Shira Engel ’14 interviews Allison Hurd ’11 about how a summer internship was connected to an on-campus production.
During the summer of 2009, Allison interned for the Reggie Wilson/Fist & Heel Performance Group while the company was collaborating with Andréya Ouamba’s Compagnie 1er Temps of Dakar, Senegal. They created The Good Dance – dakar/brooklyn, which premiered at the Brooklyn Academy of Music. She spent every day with the artists and attended every rehearsal, discussion, and event. After the festival, she began working in Brooklyn and then, in the spring of 2010, she acted as the student liaison for the company’s performance of The Good Dance at Wesleyan.

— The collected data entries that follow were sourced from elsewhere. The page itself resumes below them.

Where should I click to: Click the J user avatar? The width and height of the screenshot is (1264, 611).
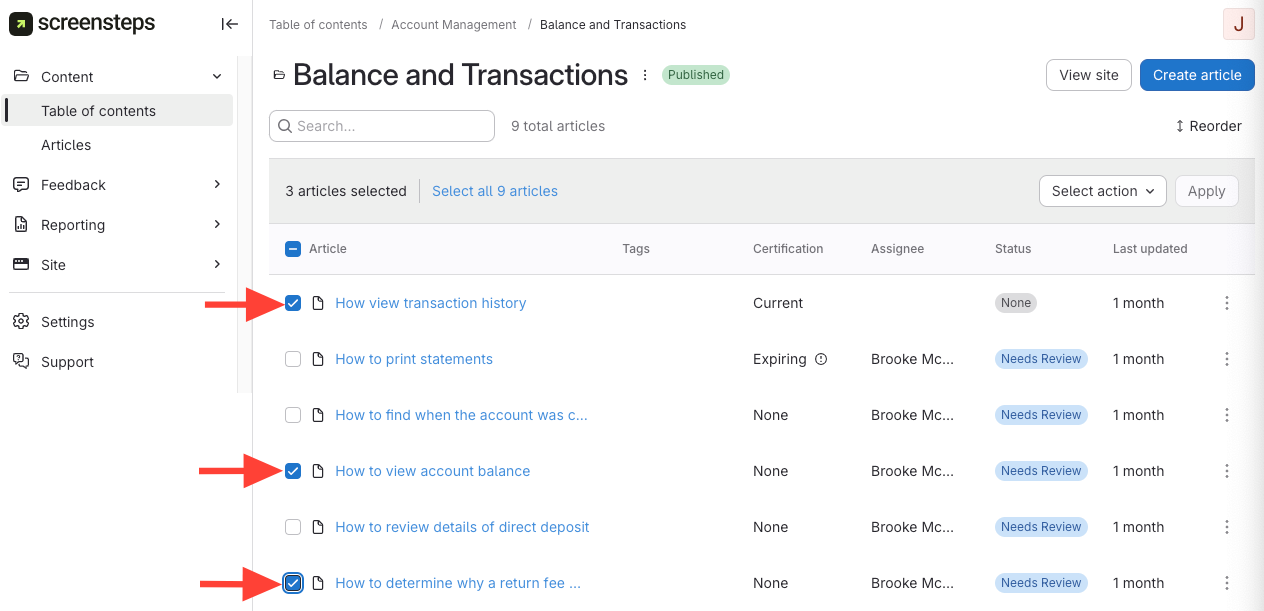(x=1238, y=24)
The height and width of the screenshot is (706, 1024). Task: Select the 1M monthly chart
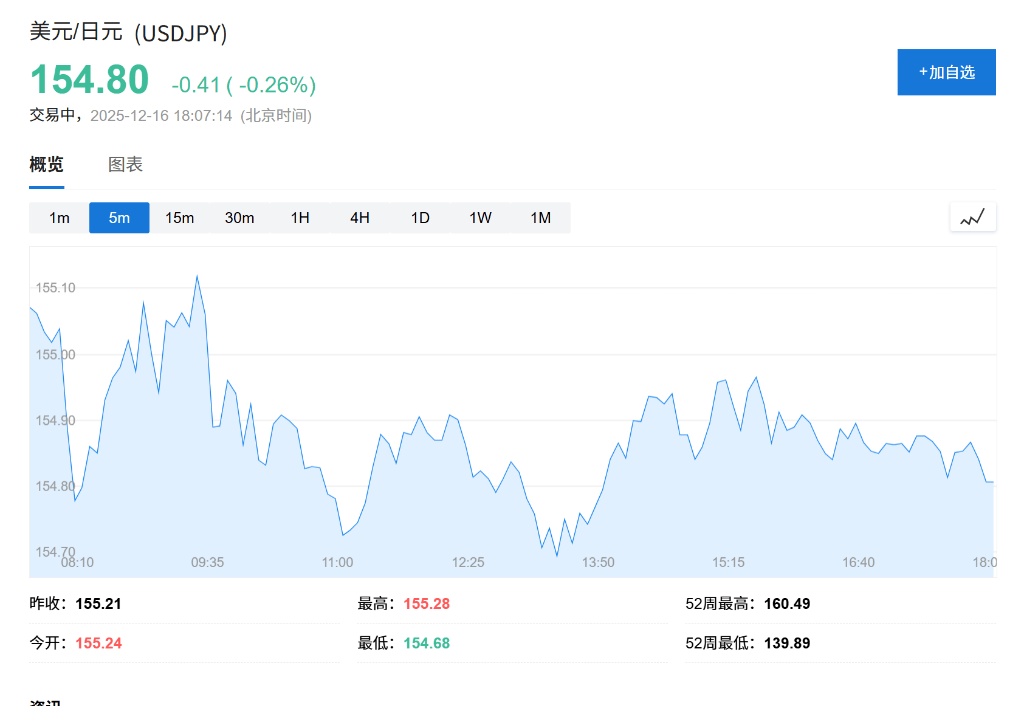tap(541, 218)
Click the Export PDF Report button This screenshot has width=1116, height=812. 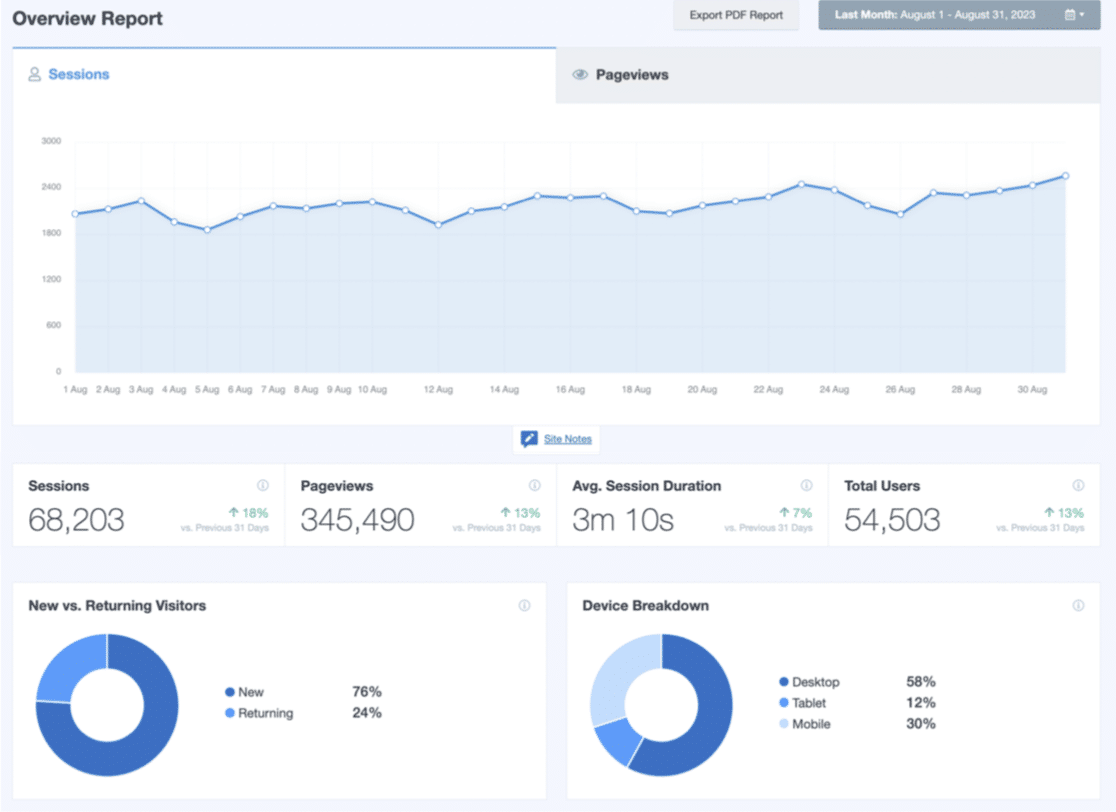[736, 16]
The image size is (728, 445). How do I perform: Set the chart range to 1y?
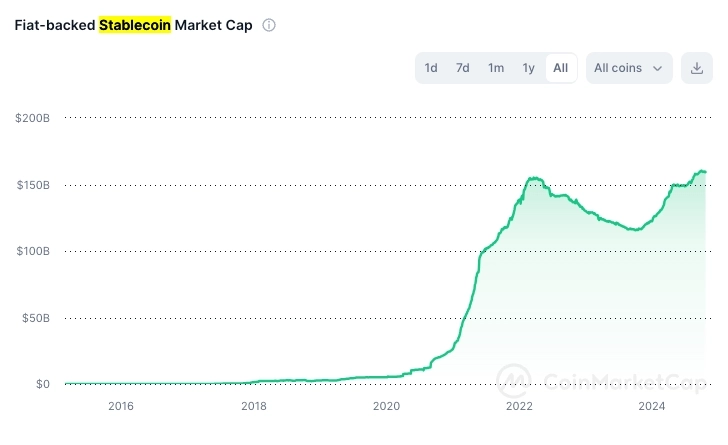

Curious as to how to bridge the gap between summer activities and being a Wesleyan student, I asked Allison how her experience as a dance major informed her internship. She said:
“I think that because the Dance major fosters an approach to the art form not only from a physical, but also from a creative and an intellectual perspective, I was able to more fully apprehend how my experience as an intern touched upon all of these areas. Because The Good Dance is about the metaphoric, historical, and real world parallels of the Mississippi and Congo Rivers and their cultures, the anthropological nature of the work resonated very strongly with me, and was augmented by the artistic partnership of Reggie and Andréya. I was also able to engage with the piece’s structural and compositional elements, recognizing the choreographic tools used by Reggie and Andréya and implementing aspects of their artistry into my own. The Dance major (and, really, in its own way, each academic department at Wesleyan) encourages creative curiosity, collaboration, and the acquisition of knowledge through experience. I feel very strongly that my internship’s alignment with these aspects of my Wesleyan education powerfully contributed to its success.”
Allison provides an excellent example of how to connect the education she received on campus on a practical level off campus. She exemplifies the creative pursuits of Wesleyan students. The key lies in the ability to translate the experiences from a campus community to a larger audience and then back again.